DOCUMENT TEXT

If it were me, I would arrange a time to visit, pre cook her favourite childhood meal, take some fancy bubble bath and candles and tell her to pamper herself whilst you either look after baby, or do some ironing or washing, if her hubby is around.
My mum always made a point in the first few weeks of looking after me, so I could focus my attentions on regaining strength and bonding with baby. Maybe she missed out on lots of cuddles in the first few weeks but she has Granny duties aplenty now and she is the only person I can truly trust with my children because I know she wants to do what's right by me.0 -
If you have a pre-existing close mother-daughter relationship then I see no reason why you wouldn't *want* to visit each other all the time and text/phone/email every day.

WHAT TO DO
**A)** According to the text on helping a new mother, what did the writer's mum make a point of doing in the first few weeks?
**B)** For each statement, say whether the text on helping a new mother supports it, and quote the words that decide it. (i) The writer suggests pre-cooking the new mother's favorite childhood meal. (ii) The writer's mum is the only person the writer truly trusts with the children. (iii) The writer advises a close mother and daughter to limit how often they visit each other.

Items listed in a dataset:
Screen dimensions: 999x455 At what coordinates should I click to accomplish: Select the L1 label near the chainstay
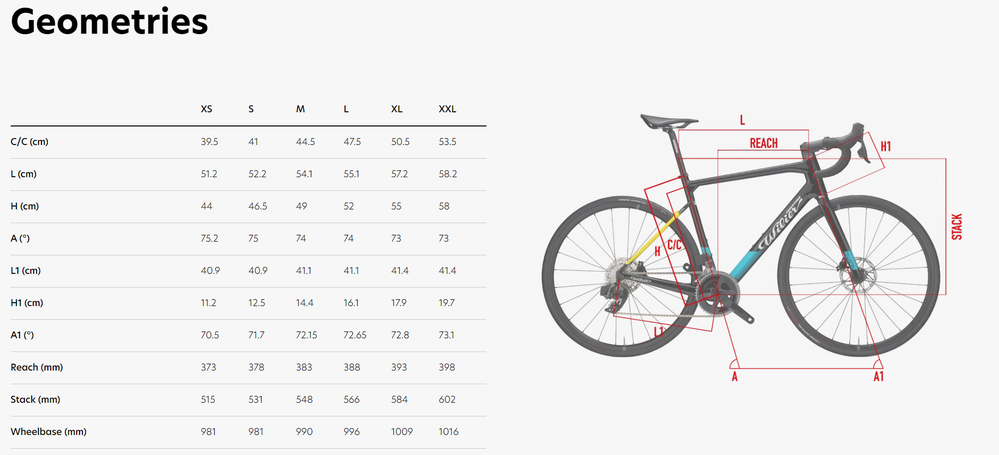[659, 332]
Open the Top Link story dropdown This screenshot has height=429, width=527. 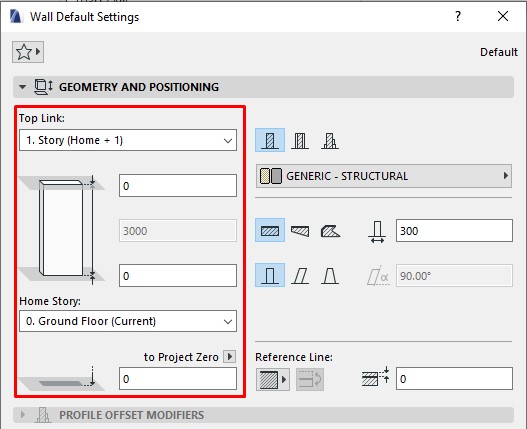(128, 140)
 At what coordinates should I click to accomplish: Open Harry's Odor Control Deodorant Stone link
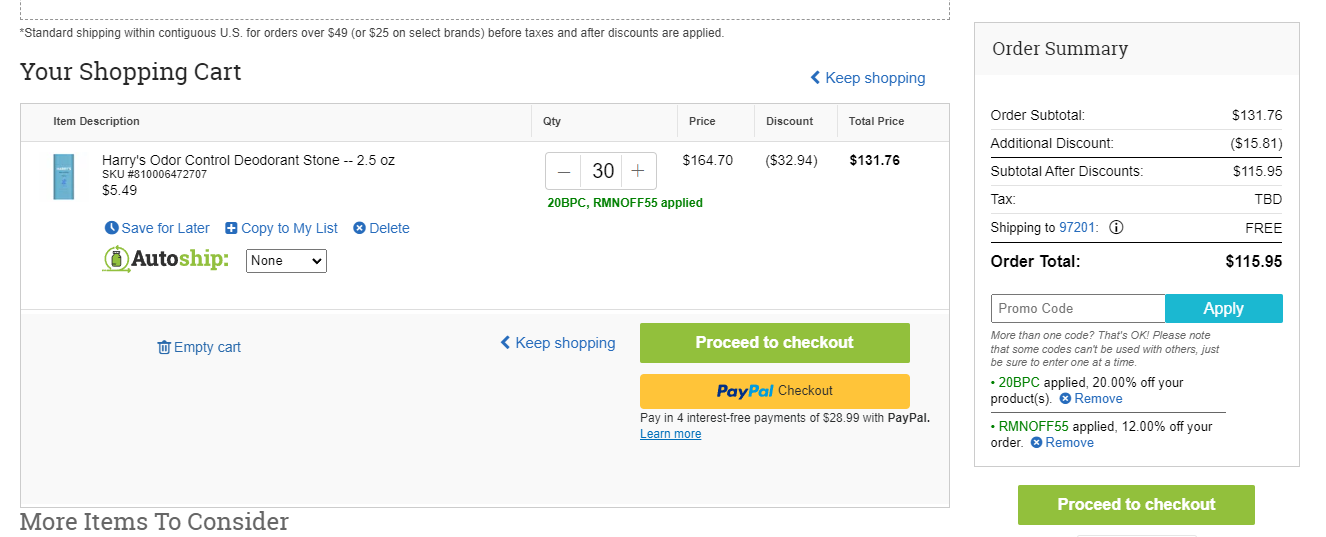tap(248, 160)
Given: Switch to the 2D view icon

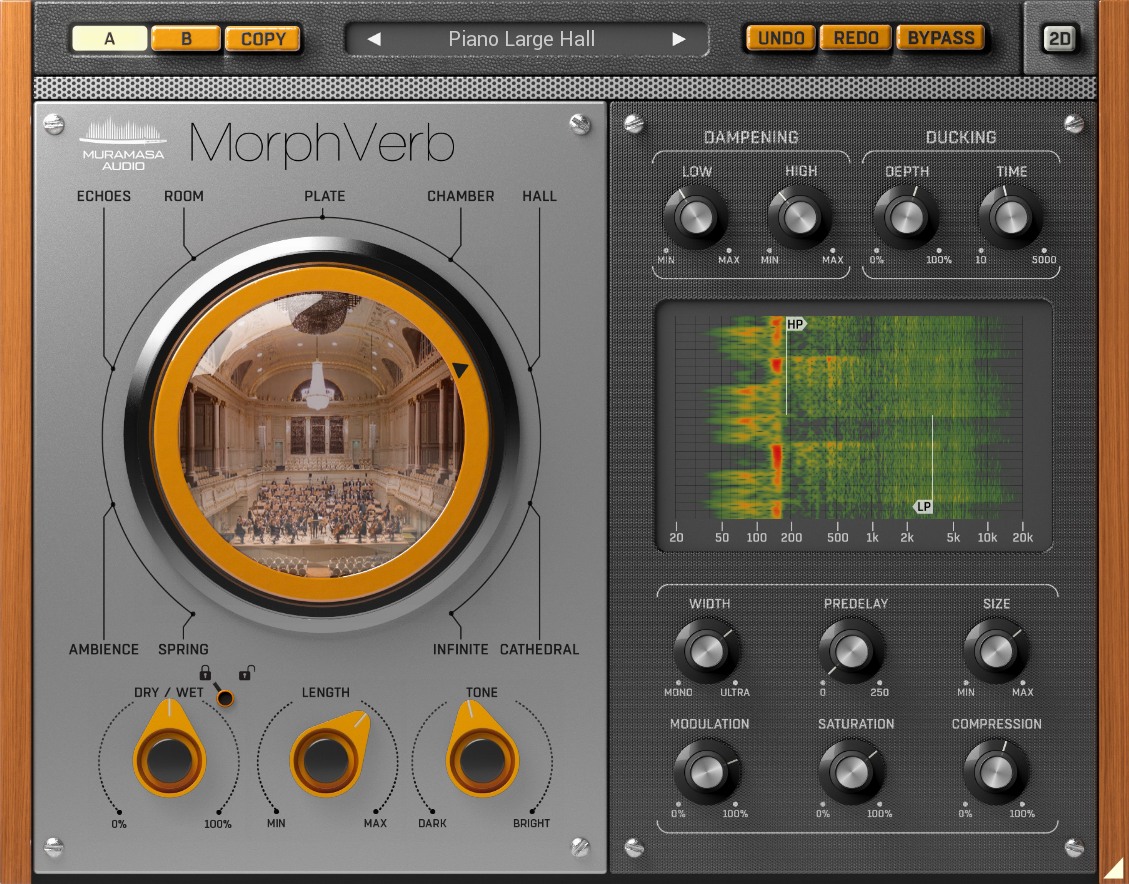Looking at the screenshot, I should pos(1061,39).
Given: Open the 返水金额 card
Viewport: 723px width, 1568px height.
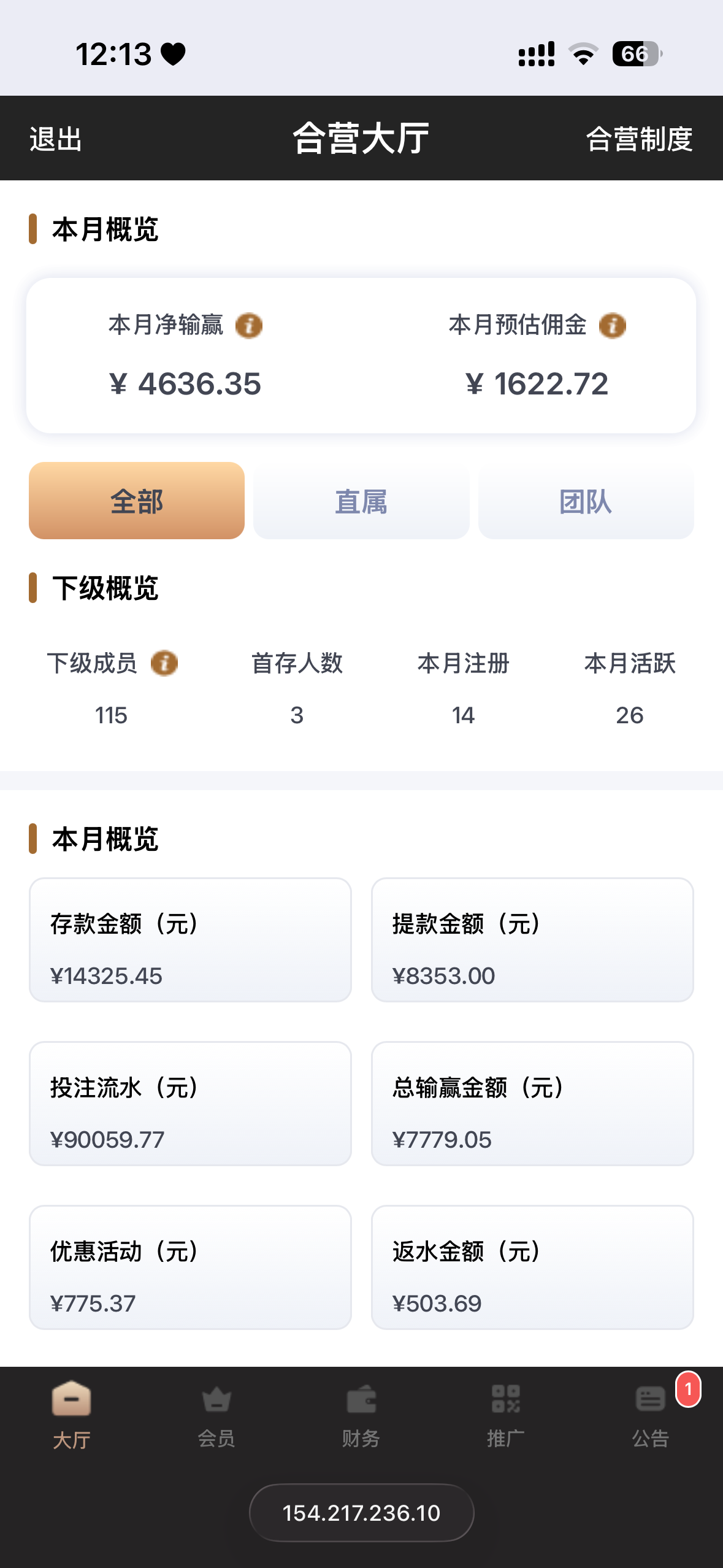Looking at the screenshot, I should click(532, 1267).
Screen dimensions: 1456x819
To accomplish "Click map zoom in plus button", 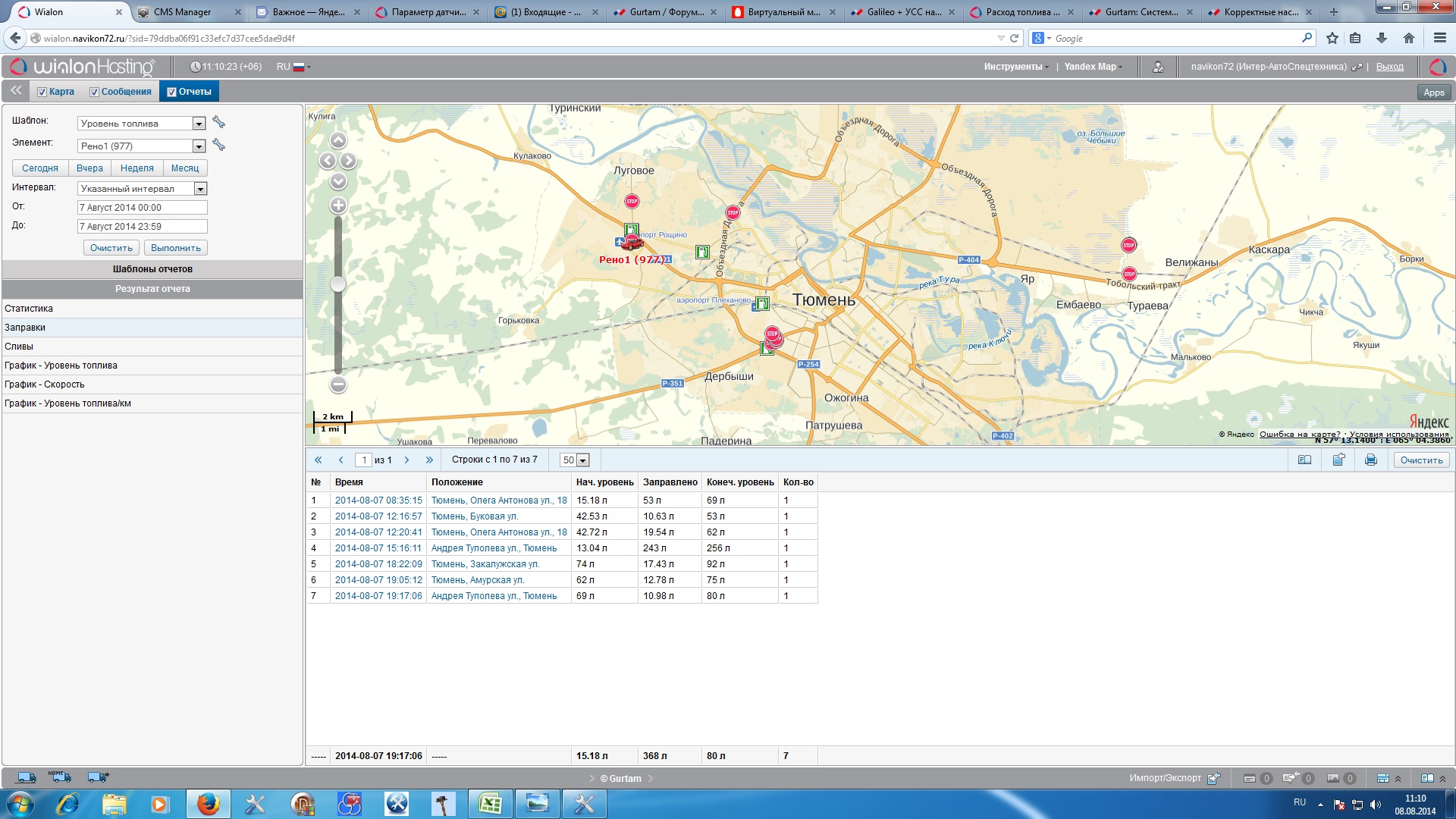I will point(338,206).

COMPLETE ANSWERS
**A)** She looked after the writer so the writer could focus on regaining strength and bonding with the baby.

**B)**
(i) Yes: "pre cook her favourite childhood meal"
(ii) Yes: "she is the only person I can truly trust with my children"
(iii) No: "I see no reason why you wouldn't *want* to visit each other all the time"